I personally woulden't do it. I don't even want to get married ever! Well Anthony and James would be the exception. BUt I think its great that women are going for it. I mean, we go on and on about how men have all this dominance.


----------



## Kimmers86 (Nov 1, 2006)

I wouldn't do it and I don't think it happens too often for one big reason: if the woman wants to get married, she will drop SOOO many hints that if he feels the same about her he'll ask. 

BUT I think it's okay, no big deal. Why not?


----------



## pieced (Nov 1, 2006)

I'm so for it. Why wait around for the man to come to his senses, when you can do that, and the guy would take it as a compliment aswell. I really think that instead if you feel ready, and you bot have talked about being a martimony, then there is absoluty nothing wrong with the women taking the first step. People talk about being in the 21century, but a whole of women don't seem to be acting like it at all. They always wait for the man to come around, it's enpowering that a woman would take such a bold first step. If the man wants to propose, and if somehow he would feel like a lesser of a man, then tell him to do that. Women should take more of a stand, get what they want...


----------



## jeansguyokc (Nov 1, 2006)

I guess it would depend on the situation, but for myself, I wouldn't.


----------



## katrosier (Nov 1, 2006)

I think its ok AND I kinda indirectly proposed . But it was kinda obvious we were marrying each other anyway so it didnt matter who asked ! lol


----------



## han (Nov 1, 2006)

i agree it would have to depend on the situation i personely wouldnt either i feel most men know if you want to get married and when there ready they will propose


----------



## Saja (Nov 1, 2006)

I see nothing wrong with anyone else doing it. I just wouldnt. Being proposed to , forme, is part of the fun. Its somthing I look forward to.


----------



## Dagny (Nov 1, 2006)

I think my boyfriend would actually be pretty sad if I proposed. Not because he'd say no, but he seems like the sort of guy who'd get really into proposing himself. I think some traditions are nice.


----------



## Aquilah (Nov 1, 2006)

I did it... Don't make me no matter who proposes to who LOL!


----------



## speerrituall1 (Nov 1, 2006)

Originally Posted by *pieced* /img/forum/go_quote.gif I'm so for it. Why wait around for the man to come to his senses, when you can do that, and the guy would take it as a compliment aswell. I really think that instead if you feel ready, and you bot have talked about being a martimony, then there is absoluty nothing wrong with the women taking the first step. People talk about being in the 21century, but a whole of women don't seem to be acting like it at all. They always wait for the man to come around, it's enpowering that a woman would take such a bold first step. If the man wants to propose, and if somehow he would feel like a lesser of a man, then tell him to do that. Women should take more of a stand, get what they want...


----------



## tadzio79 (Nov 1, 2006)

Originally Posted by *Aquilah* /img/forum/go_quote.gif I did it... Don't make me no matter who proposes to who LOL! That's awesome Aquilah! John was the smart &amp; lucky cookie to accept! hehe




I don't think it matters who ends up proposing to whom.

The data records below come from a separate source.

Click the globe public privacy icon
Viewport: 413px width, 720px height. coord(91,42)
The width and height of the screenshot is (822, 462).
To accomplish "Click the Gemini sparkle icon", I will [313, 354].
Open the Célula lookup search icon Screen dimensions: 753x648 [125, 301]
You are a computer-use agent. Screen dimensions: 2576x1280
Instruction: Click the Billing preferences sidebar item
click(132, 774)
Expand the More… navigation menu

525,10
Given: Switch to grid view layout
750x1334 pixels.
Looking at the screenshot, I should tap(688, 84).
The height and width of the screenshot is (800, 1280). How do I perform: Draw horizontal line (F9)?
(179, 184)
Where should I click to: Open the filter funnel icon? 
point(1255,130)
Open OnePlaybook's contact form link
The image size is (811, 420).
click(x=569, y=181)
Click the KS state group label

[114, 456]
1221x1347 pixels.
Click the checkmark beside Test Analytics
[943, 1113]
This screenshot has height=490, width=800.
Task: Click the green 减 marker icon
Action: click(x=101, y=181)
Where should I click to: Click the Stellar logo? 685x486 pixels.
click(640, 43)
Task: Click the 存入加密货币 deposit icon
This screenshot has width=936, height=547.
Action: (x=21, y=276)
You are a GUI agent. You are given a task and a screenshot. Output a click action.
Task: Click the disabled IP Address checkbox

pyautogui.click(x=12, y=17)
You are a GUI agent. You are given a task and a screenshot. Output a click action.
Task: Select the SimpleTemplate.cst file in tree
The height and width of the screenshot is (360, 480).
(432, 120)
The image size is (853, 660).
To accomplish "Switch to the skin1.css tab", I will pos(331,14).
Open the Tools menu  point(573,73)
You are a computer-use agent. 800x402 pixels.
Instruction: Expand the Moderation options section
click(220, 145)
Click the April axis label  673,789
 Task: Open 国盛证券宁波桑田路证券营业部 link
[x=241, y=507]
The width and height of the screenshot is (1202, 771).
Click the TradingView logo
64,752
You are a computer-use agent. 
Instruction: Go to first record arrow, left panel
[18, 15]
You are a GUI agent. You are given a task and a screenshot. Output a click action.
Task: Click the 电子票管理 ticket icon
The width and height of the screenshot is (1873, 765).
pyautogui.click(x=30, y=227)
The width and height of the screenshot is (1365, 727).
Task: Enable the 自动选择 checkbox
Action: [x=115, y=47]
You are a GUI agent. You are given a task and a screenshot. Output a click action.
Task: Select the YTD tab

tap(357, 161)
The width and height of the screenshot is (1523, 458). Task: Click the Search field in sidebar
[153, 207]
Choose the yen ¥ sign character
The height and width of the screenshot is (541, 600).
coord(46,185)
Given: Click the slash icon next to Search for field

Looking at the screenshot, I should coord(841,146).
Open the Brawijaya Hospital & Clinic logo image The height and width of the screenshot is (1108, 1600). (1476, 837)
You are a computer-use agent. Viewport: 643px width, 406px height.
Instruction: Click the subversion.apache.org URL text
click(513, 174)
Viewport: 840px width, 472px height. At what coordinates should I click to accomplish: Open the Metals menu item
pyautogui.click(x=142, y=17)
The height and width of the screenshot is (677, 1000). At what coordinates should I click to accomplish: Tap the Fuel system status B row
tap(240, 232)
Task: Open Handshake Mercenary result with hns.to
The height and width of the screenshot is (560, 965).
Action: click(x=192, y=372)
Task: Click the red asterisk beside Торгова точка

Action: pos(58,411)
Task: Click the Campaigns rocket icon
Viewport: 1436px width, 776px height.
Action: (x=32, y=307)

I was proposed to, and I guess girls like that more since it's seen as more romantic?

But anyways, as long as you end up being with the one you love, it shouldn't matter.


----------



## Cool Kitten (Nov 1, 2006)

i couldn't care less...Women can do whatever they want novadays


----------



## bluebird26 (Nov 1, 2006)

I guess it depends on the situation, if the guy were so shy, may be, but if he's not, then something is going on and he doesn't want to. I'd never do it



Well, never did it.


----------



## girl_geek (Nov 1, 2006)

I don't think there's anything wrong with it, as long as it's right for the couple -- if the girl is confident enough to ask, and the guy is not so traditional that he doesn't mind not asking himself, then why not? But I wouldn't do it if you think the guy is pretty traditional and wants to ask himself!


----------



## xXMelissaXx (Nov 1, 2006)

I'm not against it but I honestly don't think that I would ever do it.


----------



## flychick767 (Nov 1, 2006)

Why not? There is absolutly nothing wrong with a woman asking a man to marry her. I know I would not mind.


----------



## fickledpink (Nov 1, 2006)

Originally Posted by *Saja* /img/forum/go_quote.gif I see nothing wrong with anyone else doing it. I just wouldnt. Being proposed to , forme, is part of the fun. Its somthing I look forward to. I agree


----------



## love2482 (Nov 1, 2006)

Nothing wrong with that at all!! But I think alot of women would rather be proposed to. What woman hasn't dreamt of the "perfect proposal"?


----------



## noheaeighty8 (Nov 1, 2006)

i wouldn't do it. i think its a man job to do that.


----------



## pinkbundles (Nov 2, 2006)

i think if you really want to, sure. but i love some traditions and one of them is when a man proposes on bended knee. it's just very romantic.


----------



## Jennifer (Nov 3, 2006)

i don't mind it and think it's great, but i wouldn't do it. i'm too shy lol

okay, i'm not.


----------



## bronze_chiqz (Nov 4, 2006)

i did..to my ex..but unfortunately, he wuz shocked n told me dat he's not ready into commitmentz..then i moved n he keeps coming back saying 'cant we be frenz??'..blehhhh...then i feel sooo bad n depressed aftr dat coz he wuz the first ever guy i have fallen in luv n proposed him n got rejected..?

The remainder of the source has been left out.